The reason that Quayle (and Palin, for that matter) is mocked as a dolt is that the media decided to portray him as one. Politicians all say things that sound really dumb out of context. Nearly all politicians say things that sound dumb in context, because they're human. I could make Barack Obama sound like a blithering idiot with some well-chosen sound bites, and the same skill would let me make GW Bush sound like the greatest orator in decades.

Re:And queue up the... (1)

Teancum (67324) | more than 3 years ago | (#37076038)

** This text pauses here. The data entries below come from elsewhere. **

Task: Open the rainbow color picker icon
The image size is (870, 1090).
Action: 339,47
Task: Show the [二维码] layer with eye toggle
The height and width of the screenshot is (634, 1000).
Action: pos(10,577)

I will give credit to Al Gore for helping to sponsor legislation that did help fund the early internet backbone. That at least deserves some sort of recognition. It was also his effort that put an e-mail server into the White House when he was elected Vice-President and even came up with the presidential e-mail address of president@whitehouse.gov. I don't know if it was him personally or one of his staffers, but he also was responsible for the "whitehouse.gov" domain to be registered. I think that counts for something, and in 1990 the internet was still very much a new thing that was just beginning to be used by politicians. Al Gore's predecessor, Dan Quayle, certainly didn't have an e-mail address until much later.

Much of this official adoption by the White House also legitimized the internet in a great many ways.... and it should be noted that Al Gore was also instrumental in getting the first web server started in the White House as one of the first federal web servers. That comparatively speaking these are much less grand than saying he was "the father of the internet", I do think some kudos are certainly earned on his part.

Re:And queue up the... (1)

drooling-dog (189103) | more than 3 years ago | (#37076162)

Appropriate user name, have to say.

But I think that those of us who aren't sitting in the back row shooting spitballs at the smart kids - i.e., non-Republicans - Gore's statement was pretty much accurate. The Internet was not a physical invention, like routers and modems; it was an institutional one. Facilities around the country had to agree on a common set of protocols and conventions for routing information between them. Bringing ARPANET to the public took planning and legislation, and Gore understood the importance and the potential of it enough to lead the way. It wasn't just promotion and cheerleading. For this he took nothing but ridicule from the GOP, who thereby exposed themselves as a backward-looking bunch of knuckle-dragging cretins. No offense, of course, if you're one of them.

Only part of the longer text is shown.